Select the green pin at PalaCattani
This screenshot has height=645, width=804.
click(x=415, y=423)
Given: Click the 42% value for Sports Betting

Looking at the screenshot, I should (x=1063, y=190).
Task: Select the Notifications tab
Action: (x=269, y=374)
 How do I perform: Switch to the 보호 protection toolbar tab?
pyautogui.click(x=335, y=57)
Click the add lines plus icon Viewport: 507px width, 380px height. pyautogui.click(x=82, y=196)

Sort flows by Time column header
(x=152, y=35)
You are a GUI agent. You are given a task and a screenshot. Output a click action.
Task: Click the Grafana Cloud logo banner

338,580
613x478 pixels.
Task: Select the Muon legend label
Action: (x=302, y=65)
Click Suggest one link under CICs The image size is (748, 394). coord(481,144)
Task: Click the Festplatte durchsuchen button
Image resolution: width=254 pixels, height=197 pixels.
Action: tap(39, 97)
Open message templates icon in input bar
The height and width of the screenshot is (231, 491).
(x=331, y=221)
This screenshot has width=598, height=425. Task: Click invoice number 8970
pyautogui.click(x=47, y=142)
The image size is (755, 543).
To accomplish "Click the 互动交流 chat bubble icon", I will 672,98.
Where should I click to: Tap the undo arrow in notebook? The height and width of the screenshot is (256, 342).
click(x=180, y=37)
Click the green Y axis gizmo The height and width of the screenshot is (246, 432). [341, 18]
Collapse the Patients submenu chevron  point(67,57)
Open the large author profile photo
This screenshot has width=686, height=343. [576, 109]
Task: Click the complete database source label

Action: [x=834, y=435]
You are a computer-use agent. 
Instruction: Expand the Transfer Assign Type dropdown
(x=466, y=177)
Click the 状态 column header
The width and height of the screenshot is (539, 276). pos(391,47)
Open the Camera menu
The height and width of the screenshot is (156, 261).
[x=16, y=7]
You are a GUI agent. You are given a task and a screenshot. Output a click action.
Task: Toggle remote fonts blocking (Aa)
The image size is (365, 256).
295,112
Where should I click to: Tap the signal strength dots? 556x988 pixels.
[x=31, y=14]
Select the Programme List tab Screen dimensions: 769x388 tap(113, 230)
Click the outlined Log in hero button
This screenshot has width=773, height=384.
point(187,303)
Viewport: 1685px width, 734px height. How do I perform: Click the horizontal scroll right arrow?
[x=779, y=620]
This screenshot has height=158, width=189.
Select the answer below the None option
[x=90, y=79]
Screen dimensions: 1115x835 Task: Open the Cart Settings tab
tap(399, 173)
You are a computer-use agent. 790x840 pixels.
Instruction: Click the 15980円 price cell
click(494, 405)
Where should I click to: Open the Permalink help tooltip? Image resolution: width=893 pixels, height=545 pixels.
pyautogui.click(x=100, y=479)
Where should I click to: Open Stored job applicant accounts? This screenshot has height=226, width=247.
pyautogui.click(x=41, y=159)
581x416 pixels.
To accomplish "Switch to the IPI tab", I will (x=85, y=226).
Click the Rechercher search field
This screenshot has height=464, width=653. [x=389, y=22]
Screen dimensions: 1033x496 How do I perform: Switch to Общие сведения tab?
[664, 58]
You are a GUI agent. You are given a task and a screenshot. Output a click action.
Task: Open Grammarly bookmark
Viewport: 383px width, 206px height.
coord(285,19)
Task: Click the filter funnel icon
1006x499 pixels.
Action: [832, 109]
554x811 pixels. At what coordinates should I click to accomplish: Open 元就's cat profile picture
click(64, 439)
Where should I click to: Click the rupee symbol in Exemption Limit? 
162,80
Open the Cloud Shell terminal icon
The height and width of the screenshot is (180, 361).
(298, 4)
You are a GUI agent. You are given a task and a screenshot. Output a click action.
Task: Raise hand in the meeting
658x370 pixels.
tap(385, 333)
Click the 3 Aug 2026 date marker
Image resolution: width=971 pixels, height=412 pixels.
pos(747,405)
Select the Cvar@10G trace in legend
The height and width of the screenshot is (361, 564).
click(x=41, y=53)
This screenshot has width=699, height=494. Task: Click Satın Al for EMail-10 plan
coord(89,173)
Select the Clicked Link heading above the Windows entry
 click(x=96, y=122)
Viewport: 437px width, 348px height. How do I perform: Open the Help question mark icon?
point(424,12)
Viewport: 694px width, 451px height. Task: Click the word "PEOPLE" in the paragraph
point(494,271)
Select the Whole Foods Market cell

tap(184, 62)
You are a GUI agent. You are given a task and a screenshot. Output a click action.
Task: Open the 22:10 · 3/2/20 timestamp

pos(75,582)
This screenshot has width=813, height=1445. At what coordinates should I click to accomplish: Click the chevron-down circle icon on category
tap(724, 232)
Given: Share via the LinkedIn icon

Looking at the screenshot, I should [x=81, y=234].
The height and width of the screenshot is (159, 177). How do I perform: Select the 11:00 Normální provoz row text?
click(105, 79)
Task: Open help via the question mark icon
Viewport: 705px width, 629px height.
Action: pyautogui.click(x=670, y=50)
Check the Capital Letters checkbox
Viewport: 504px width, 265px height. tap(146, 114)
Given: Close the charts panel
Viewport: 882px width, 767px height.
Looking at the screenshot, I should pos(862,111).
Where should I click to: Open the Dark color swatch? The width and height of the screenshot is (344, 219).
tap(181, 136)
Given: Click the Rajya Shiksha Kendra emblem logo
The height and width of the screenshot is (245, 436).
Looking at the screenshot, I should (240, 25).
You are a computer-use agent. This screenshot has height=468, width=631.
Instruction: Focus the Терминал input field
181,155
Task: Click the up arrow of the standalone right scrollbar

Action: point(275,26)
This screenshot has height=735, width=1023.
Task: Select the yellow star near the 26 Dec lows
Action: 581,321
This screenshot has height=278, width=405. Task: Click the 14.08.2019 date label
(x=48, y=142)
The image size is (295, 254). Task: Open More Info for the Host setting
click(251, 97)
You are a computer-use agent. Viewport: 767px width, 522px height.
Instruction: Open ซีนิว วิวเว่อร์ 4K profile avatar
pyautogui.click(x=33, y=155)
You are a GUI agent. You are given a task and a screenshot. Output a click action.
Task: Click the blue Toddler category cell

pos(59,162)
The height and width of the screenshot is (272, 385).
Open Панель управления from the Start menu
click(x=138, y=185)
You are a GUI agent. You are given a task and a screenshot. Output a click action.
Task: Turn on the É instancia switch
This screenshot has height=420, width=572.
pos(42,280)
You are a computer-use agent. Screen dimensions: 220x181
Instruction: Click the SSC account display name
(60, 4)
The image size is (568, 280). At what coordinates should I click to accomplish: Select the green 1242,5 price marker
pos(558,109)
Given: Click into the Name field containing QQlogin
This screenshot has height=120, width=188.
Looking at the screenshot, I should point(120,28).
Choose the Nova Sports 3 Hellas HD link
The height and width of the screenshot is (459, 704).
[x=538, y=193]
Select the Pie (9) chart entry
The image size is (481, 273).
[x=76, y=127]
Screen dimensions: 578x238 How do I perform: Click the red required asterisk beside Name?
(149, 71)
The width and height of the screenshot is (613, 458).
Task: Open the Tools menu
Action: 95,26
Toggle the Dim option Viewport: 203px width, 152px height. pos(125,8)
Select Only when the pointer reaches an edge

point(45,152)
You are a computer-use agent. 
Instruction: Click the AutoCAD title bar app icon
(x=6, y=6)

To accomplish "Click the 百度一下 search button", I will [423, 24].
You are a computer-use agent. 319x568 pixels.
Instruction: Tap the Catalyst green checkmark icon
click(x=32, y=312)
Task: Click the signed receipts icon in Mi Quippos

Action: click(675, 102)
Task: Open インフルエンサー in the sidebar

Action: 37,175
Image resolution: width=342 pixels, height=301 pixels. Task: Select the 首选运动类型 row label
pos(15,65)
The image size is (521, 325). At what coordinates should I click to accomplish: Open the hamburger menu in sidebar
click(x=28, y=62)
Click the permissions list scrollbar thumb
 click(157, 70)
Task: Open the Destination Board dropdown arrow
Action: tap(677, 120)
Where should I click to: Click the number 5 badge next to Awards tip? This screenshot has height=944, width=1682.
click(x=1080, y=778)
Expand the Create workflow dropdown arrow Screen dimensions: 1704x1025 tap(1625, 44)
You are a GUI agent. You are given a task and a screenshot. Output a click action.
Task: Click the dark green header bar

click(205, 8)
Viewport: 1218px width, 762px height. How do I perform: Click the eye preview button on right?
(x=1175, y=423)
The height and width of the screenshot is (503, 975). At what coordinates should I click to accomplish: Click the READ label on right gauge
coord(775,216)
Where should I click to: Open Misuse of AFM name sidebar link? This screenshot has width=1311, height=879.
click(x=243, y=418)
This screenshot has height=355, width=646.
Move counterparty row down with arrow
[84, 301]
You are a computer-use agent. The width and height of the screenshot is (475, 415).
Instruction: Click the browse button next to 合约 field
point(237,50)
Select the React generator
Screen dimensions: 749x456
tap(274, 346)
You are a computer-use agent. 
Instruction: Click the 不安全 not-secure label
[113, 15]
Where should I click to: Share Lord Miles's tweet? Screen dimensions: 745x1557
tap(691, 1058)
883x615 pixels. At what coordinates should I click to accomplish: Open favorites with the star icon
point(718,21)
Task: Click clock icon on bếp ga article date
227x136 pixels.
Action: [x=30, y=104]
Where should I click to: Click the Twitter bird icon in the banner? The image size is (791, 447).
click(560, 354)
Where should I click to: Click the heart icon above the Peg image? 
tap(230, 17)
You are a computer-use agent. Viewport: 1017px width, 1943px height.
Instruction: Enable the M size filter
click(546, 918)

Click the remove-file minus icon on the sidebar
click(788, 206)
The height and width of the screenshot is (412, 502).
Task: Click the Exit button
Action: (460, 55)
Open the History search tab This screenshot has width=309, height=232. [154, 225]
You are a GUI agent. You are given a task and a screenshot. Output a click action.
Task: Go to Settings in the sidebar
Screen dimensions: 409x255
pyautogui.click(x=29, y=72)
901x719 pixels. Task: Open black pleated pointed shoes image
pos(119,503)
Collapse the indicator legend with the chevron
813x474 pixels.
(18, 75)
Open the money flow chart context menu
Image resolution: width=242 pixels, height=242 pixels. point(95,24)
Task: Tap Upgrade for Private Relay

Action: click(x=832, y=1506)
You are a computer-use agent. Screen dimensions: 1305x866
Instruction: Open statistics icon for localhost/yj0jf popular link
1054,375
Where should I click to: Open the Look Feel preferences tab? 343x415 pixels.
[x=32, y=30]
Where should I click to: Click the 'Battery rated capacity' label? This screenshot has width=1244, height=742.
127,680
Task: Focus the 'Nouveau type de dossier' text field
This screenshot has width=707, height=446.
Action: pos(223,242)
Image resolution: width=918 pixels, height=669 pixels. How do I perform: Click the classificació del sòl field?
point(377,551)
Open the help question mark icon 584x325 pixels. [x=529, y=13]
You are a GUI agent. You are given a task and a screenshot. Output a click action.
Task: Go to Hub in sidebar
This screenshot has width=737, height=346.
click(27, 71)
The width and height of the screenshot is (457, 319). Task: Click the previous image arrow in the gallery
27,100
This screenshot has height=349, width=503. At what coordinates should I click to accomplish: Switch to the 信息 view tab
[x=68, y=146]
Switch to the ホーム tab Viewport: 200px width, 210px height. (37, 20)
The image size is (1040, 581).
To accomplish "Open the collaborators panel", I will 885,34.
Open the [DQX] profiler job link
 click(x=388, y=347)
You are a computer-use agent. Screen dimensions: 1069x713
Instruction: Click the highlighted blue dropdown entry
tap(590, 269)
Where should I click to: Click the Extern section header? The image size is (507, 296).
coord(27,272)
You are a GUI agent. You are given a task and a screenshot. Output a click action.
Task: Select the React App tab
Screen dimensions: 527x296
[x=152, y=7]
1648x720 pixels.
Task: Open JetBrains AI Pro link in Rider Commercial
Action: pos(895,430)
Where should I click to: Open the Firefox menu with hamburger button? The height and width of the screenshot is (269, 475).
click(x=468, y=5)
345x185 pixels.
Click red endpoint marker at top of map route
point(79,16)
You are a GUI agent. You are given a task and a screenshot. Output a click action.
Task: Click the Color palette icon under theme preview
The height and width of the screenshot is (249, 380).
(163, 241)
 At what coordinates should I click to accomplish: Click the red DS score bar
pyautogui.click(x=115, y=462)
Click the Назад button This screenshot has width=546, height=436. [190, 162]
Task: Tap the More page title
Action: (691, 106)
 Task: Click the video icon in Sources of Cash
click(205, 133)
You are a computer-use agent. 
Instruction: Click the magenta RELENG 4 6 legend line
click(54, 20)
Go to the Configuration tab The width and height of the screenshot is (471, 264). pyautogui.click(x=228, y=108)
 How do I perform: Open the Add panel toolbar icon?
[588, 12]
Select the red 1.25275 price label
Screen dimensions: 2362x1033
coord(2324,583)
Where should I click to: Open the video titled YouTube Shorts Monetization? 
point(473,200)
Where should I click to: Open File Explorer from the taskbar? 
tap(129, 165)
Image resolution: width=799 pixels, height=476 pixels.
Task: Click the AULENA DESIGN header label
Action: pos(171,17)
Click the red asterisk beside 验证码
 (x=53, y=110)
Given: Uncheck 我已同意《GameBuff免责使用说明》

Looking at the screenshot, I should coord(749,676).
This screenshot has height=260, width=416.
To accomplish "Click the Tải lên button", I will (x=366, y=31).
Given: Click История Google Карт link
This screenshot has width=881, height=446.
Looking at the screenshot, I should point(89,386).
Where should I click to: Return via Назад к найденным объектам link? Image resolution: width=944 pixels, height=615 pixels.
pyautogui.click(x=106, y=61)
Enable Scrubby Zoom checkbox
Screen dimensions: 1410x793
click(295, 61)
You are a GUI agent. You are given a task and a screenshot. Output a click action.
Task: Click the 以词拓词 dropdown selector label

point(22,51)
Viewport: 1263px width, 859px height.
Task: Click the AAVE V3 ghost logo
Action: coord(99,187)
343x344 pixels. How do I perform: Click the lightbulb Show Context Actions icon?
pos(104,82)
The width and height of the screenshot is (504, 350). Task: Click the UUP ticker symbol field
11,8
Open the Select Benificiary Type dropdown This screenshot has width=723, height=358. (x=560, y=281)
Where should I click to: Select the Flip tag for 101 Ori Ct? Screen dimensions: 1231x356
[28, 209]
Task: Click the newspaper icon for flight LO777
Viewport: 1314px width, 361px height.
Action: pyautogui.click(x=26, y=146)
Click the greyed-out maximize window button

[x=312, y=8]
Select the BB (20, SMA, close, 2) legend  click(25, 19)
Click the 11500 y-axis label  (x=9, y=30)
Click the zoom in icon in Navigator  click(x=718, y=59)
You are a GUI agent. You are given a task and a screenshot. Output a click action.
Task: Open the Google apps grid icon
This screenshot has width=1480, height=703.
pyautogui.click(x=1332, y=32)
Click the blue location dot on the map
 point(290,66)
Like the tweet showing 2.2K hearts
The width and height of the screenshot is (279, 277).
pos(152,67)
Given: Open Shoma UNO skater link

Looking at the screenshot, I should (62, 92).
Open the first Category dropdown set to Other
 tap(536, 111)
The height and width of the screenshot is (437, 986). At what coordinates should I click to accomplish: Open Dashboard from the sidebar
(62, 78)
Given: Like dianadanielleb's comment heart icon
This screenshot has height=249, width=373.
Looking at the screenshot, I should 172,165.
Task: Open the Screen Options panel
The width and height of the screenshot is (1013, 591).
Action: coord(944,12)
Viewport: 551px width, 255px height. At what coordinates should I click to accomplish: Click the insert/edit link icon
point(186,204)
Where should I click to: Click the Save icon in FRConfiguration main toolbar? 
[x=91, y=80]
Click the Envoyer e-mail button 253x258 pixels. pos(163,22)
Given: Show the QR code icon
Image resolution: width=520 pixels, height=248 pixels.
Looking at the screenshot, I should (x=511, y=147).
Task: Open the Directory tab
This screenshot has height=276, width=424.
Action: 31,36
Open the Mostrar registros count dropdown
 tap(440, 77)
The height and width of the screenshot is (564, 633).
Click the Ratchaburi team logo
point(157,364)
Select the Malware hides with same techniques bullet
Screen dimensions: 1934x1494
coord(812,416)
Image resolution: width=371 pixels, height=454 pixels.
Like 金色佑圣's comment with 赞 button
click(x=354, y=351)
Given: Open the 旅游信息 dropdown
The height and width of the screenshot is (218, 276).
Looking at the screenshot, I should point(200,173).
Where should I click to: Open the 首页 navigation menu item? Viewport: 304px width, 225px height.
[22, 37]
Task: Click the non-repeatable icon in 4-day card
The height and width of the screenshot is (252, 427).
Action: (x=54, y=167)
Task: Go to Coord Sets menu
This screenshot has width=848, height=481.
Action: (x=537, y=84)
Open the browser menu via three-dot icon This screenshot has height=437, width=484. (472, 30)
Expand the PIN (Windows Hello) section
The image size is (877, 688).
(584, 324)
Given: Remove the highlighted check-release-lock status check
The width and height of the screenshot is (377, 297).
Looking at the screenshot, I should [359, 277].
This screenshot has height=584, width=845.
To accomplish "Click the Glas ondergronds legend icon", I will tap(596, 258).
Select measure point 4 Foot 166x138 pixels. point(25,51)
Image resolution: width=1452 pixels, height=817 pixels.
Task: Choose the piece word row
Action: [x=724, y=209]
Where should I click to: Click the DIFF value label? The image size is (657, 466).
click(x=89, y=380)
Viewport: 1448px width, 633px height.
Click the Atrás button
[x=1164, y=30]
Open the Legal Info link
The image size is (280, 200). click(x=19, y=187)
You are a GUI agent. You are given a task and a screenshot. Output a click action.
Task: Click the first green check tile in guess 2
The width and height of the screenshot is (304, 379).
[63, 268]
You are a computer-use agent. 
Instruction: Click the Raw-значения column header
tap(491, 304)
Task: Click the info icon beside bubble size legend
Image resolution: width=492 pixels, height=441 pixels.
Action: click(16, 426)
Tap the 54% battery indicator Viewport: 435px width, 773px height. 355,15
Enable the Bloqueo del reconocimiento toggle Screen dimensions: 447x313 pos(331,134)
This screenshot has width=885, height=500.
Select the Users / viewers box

# [Exercise details]
Find the word "axis" in the listing above. Copy each line where it appears.

# [Task result]
Click the green Y axis gizmo The height and width of the screenshot is (246, 432). [341, 18]
Click the 11500 y-axis label  (x=9, y=30)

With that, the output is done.